Ce n'est pas seulement une question de principe. Car il s'agit aussi de couvrir les frais découlant de l'engagement de cette escouade d'agents municipaux. Mieux: la Ville a prévu dans son dernier budget 20 millions de francs de rentrées grâce à son poste «amendes». Une perspective combattue par la droite, dont l'un des conseillers municipaux en était carrément venu à parler de «racket» destiné à renflouer les caisses de l'Etat. «Nous n'avons pas attribué un certain quota d'amendes, souligne cependant le commandant Jacques Dimier. Les consignes adressées aux agents sont claires: s'il y a une infraction, verbalisez!»

Une instruction parfaitement comprise par les agents municipaux, qui ont atteint maintenant un rythme de croisière de 8000 à 9000 amendes d'ordre établies par semaine. Sachant que le montant moyen est de 60 francs, les autorités de la Ville ont bon espoir de parvenir sans peine aux 20 millions annoncés. «Je serai dans les chiffres», promet le chef du Département municipal des sports et de la sécurité, André Hediger.

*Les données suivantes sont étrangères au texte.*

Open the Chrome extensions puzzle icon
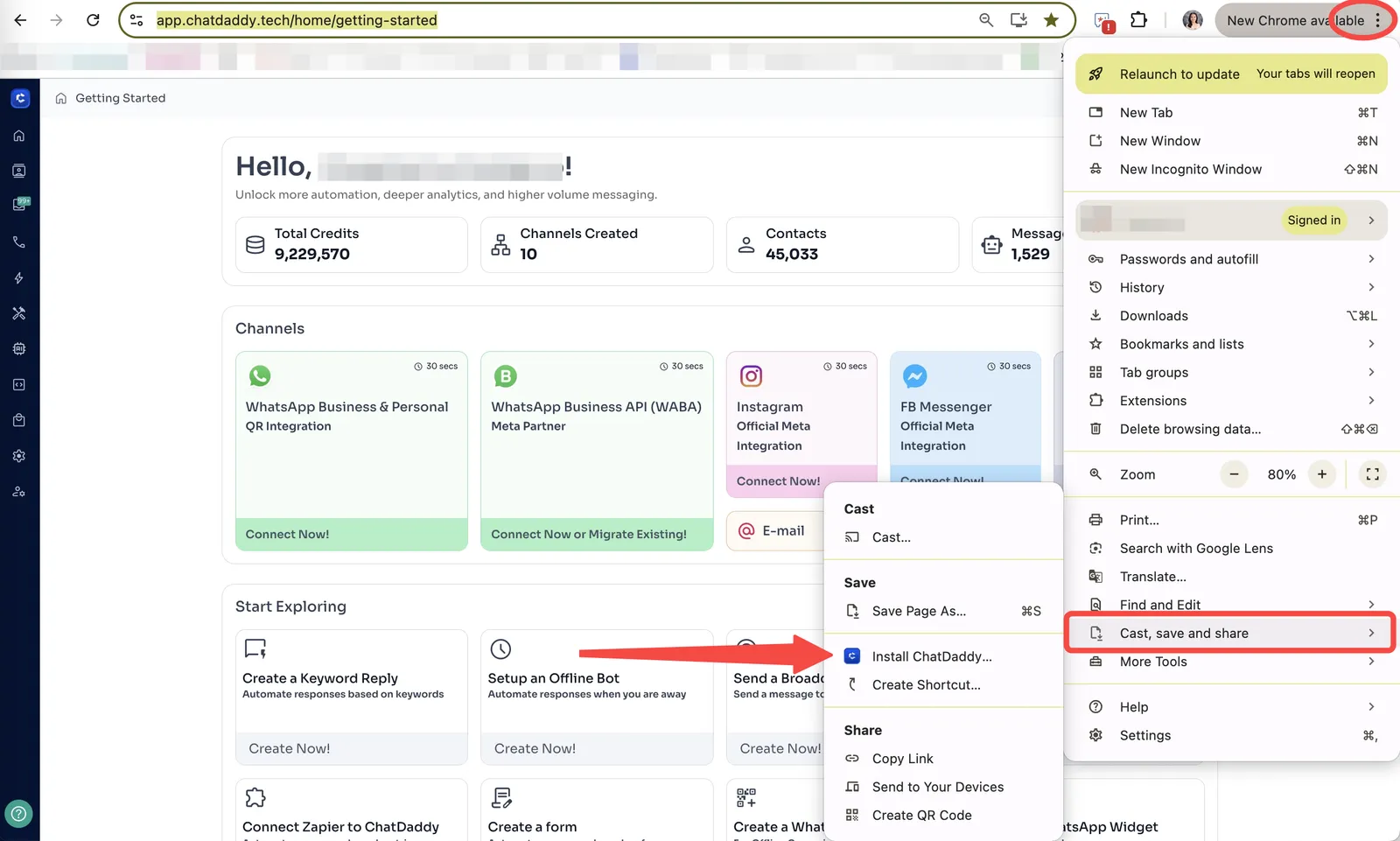 point(1138,20)
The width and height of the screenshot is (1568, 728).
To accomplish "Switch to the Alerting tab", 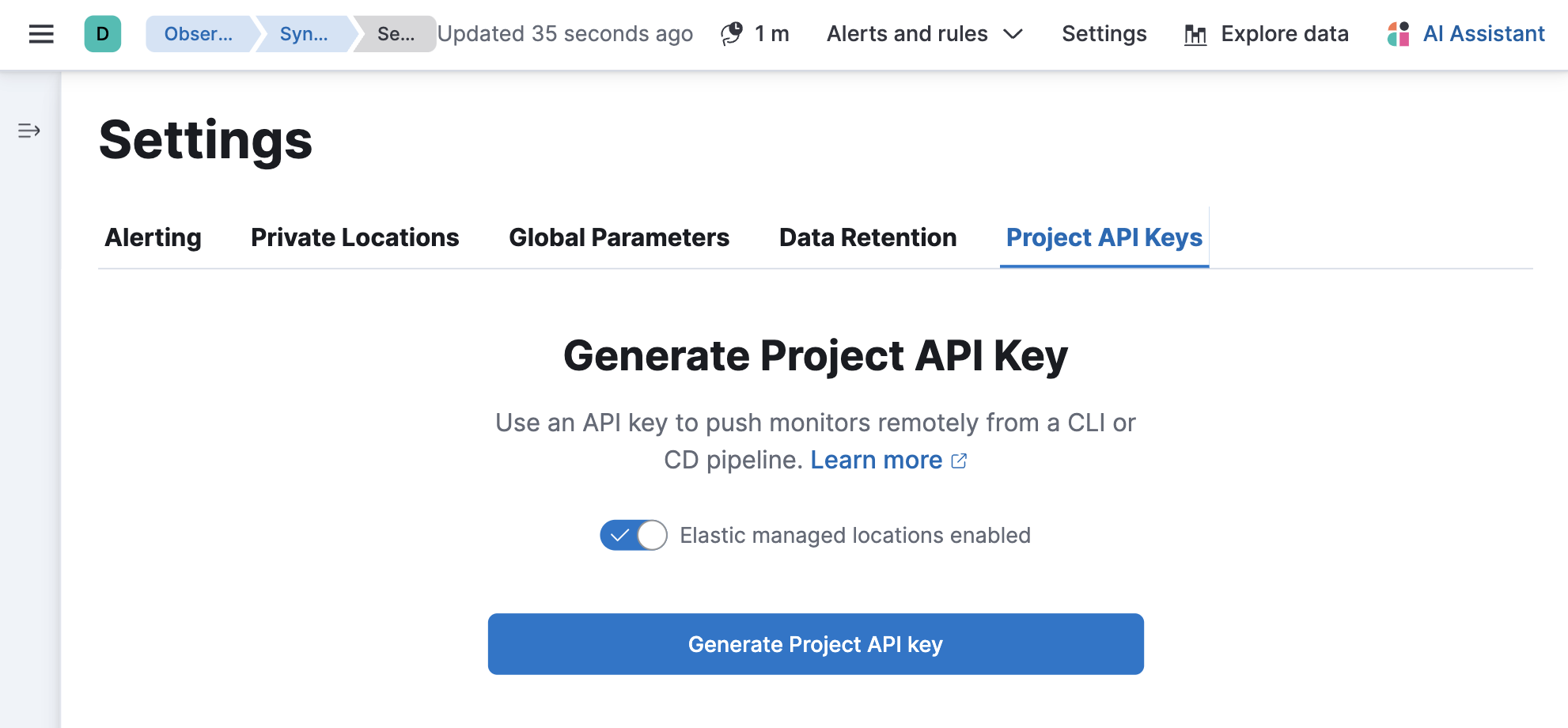I will pyautogui.click(x=152, y=237).
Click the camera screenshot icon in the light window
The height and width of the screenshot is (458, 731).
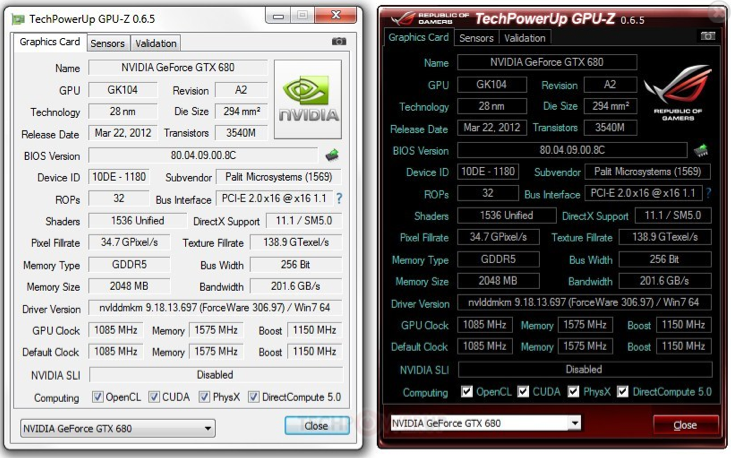[340, 42]
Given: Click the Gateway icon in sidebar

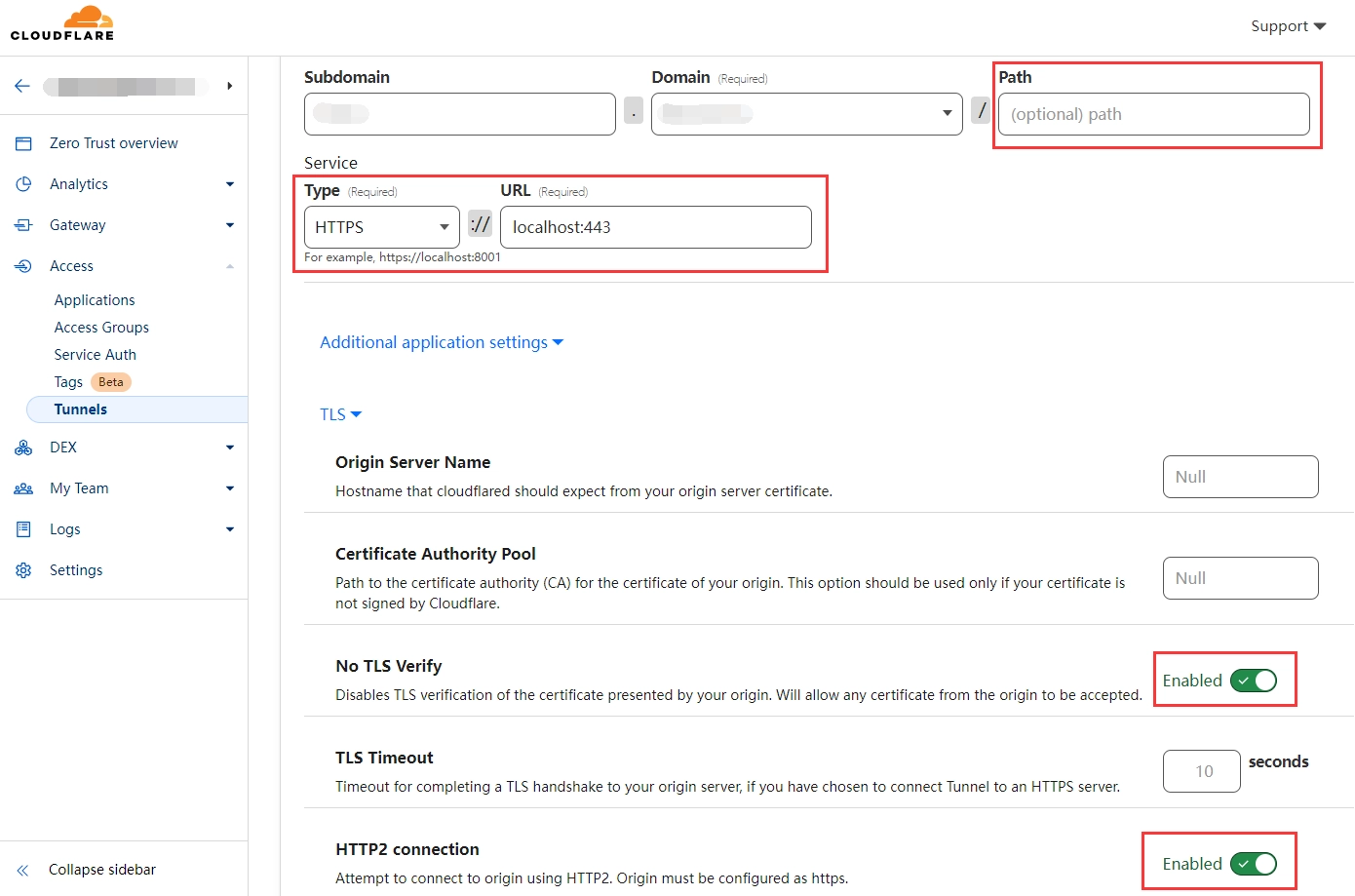Looking at the screenshot, I should [23, 225].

Reste toutefois le «nœud» du Service des contraventions qui représente, selon le conseiller administratif, «un manque à gagner de 3 à 4 millions de francs». Qu'à cela ne tienne. Sur l'insistance d'André Hediger, la présidente du Département de justice, police et sécurité, Micheline Spoerri, vient ainsi de proposer une modification urgente de la loi. Objectif: répondre à ces «circonstances exceptionnelles» en donnant à la Ville la compétence de s'occuper aussi des contentieux lorsque les amendes d'ordre ne sont pas payées et qu'elles se «transforment» en contraventions. «La plupart des zones bleues et des horodateurs concernent la Ville, et il est donc logique que nous nous en occupions complètement», explique André Hediger.

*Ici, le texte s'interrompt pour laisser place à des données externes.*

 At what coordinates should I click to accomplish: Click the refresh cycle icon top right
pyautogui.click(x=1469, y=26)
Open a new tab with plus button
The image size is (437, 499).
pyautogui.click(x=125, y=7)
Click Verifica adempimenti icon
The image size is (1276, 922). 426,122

D'ici là, Denis Thorimbert aura fort à faire pour soutenir ses collaborateurs au Service des contraventions de l'Etat. «Souvent, les gens sont découragés devant le nombre d'affaires qui restent en suspens. Parfois, ils ne verront l'aboutissement d'une poursuite lancée aujourd'hui que dans deux ou trois ans. Dans notre métier, il faut savoir rester patient.»